Epidemia festivalera en España

“Año 2014. Los festivales caen uno tras otro en España. Es una epidemia que puede llegar a acabar con ellos. Parece expandirse sin remedio, se acerca el fin de los macro-eventos… ¿Sobreviviremos?”
 
 
Como si de una peli post-apocalíptica se tratara. Ese parece el estado actual del festivaleo español. Se acaba el verano y toca hacer balance. Y muy a nuestro pesar, este es muy lejano de lo que nos gustaría contaros. Una auténtica epidemia ha ido acabando con muchos de los festivales que debían poblar nuestra península durante la época estival. Electroniko Talavera, Sferic Festival, Campoamor Music Festival o más recientemente Fermaz Festival son algunos de los que han sucumbido. Incluso algunos ya consolidados y que han dado grandes alegrías durante varias ediciones como Electrobeach también han caído. Mención especial merecen los valientes hijos de puta sinvergüenzas al mando de Motor Sound Festival y todos los eventos de la promotora XLR Music, que después de cancelar se dieron el piro sin dejar huella. Incluso festivales más que consagrados como Monegros se vieron cuestionados en exceso, aunque esto es otra historia muy diferente.
 
¿Pero a que puede deberse esto?
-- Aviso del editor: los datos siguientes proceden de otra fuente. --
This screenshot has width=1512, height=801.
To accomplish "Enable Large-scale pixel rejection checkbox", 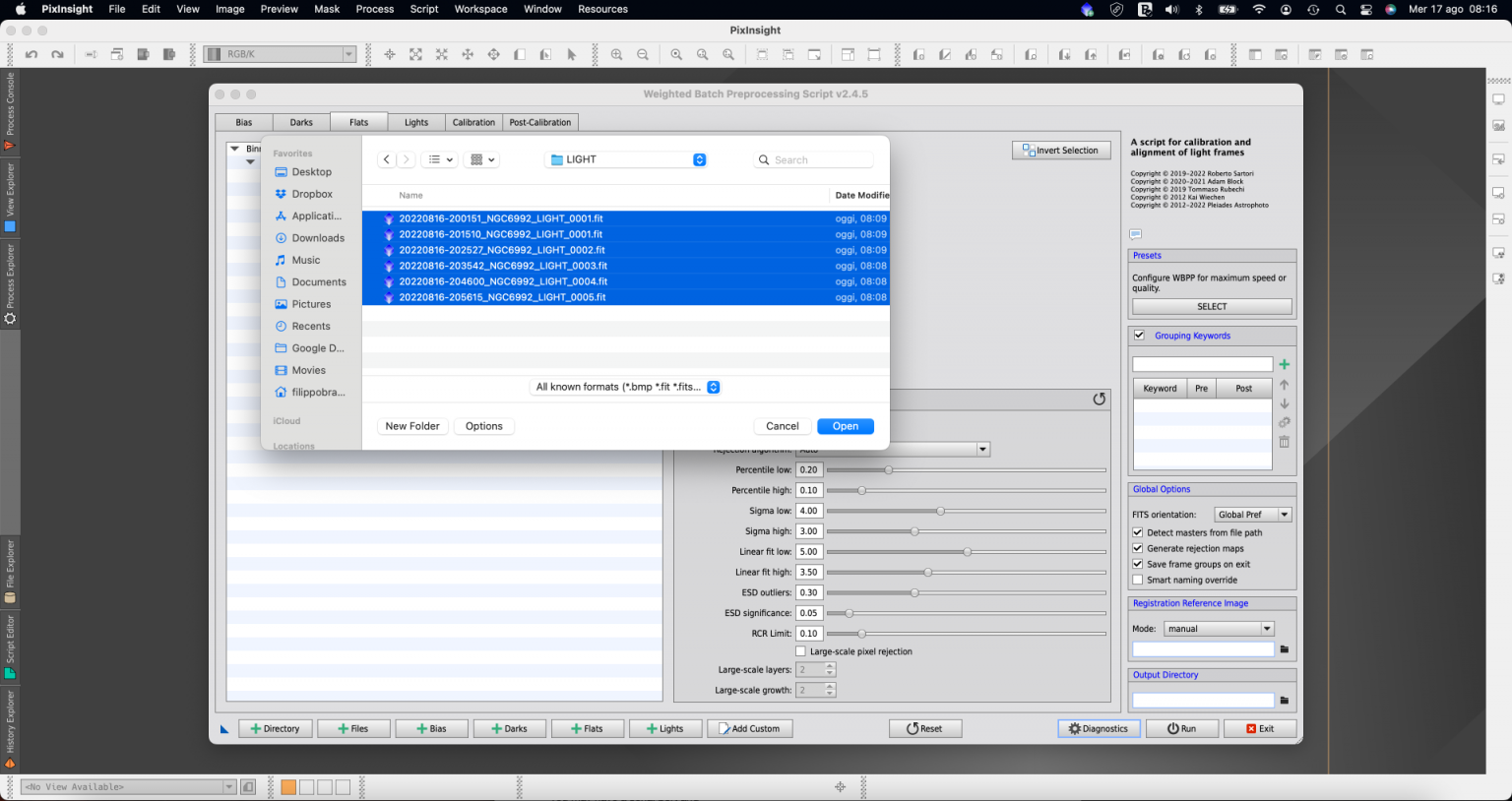I will (x=800, y=651).
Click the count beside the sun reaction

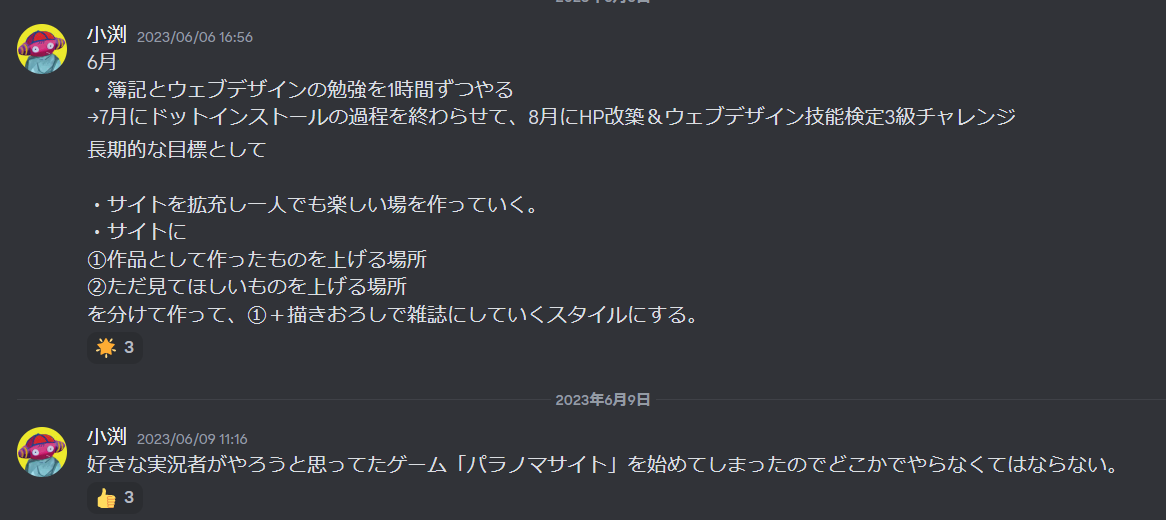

Como hemos dicho muchas veces, Spain Is Different. Aquí cada uno barre para su casa como se dice generalmente. El dinero prima por encima del resto de intereses, como pueden ser la música, las infraestructuras, la seguridad o lo más importante de todo… el público. Porque sin el respetable de tu lado, no puedes llegar a ningún sitio. Y si tienes el favor del público, el éxito (y por ende, el dinero) vienen sólos. En principio puede parecer una fórmula sencilla, pero no se aplica como debiera.
 
Pequeños festivales (muchos demasiado cercanos en espacio y tiempo) caían uno detrás de otro en vez de buscar una alianza entre sí mismos que pudiera asegurarles mejor cartel, mayor número de asistentes, menores riesgos y mejor margen de beneficio. Veíamos día a día ‘novedades’ que consistían en casi mismo cartel, misma apuesta y misma idea en cada pueblo de España (Showtek ya deben de saber español a la perfección y The Zombie Kids deben tener casas por toda la península). Y ese no es el camino a seguir. Como le ha pasado al EDM a mayor escala, un boom descontrolado que parecía una inagotable fuente de riqueza pero que realmente estaba abocada al fracaso. Así ha sido.
 
Por desgracia, la excesiva avaricia de los promotores no ha sido el único obstáculo presente. Y es que las autoridades y el poder político no dan excesivas facilidades a que se celebren este tipo de eventos. Tras varias malas experiencias, destacando una que todos tenéis en mente y que acabó con la vida de varias jóvenes en la capital, parecía que sería el fin. El fin de los festivales como los conocíamos hasta la fecha.
 
En España siempre se ha visto a esta cultura como algo oscuro, peligroso y decadente. Un tema tabú y dubitativo en muchos casos. Pero esto dista mucho de la verdadera cultura que gira en torno a estos multitudinarios acontecimientos en otros países, tomando como grandes referentes a Holanda o Alemania, donde hasta cuentan con un fuerte apoyo de las instituciones. Sirva de ejemplo la presencia del rey del trance en la coronación del último Rey de Holanda, algo impensable en nuestro país. Extrapolable más allá de la cultura festivalera a la verdadera cultura de club, a la verdadera cultura de la música electrónica. Esa que tanto escasea en nuestro país. Estamos a años luz de unos países que no distan tanto geográficamente. Tan cerca y tan lejos.
 
Pero no todo es negativo, no todo se hace mal en España. No pretendemos ser fatalistas. Como si de la película de Wall.E se tratara, aún se pueden encontrar brotes verdes entre tanta ruina. Aún hay proyectos que bien merecen la pena y que quieren consolidar los verdaderos festivales en la Península. Festivales que quieren, de una vez por todas, establecer una cultura electrónica verdadera que debemos apoyar, impulsar y mantener. España aún tiene mucho que ofrecer. Sólo hay que tener buen ojo a la hora de elegir, sólo hay que saber dónde centrar los esfuerzos, sólo hay que pensar en el bien común más allá del bolsillo y orgullo propio.
 
 
“Año 2016. España se recupera de la epidemia. Después de estar al borde de la extinción, los festivales vuelven a hacerse fuertes en la Península. La verdadera música electrónica vuelve a ocupar su trono. Seguiremos informando.”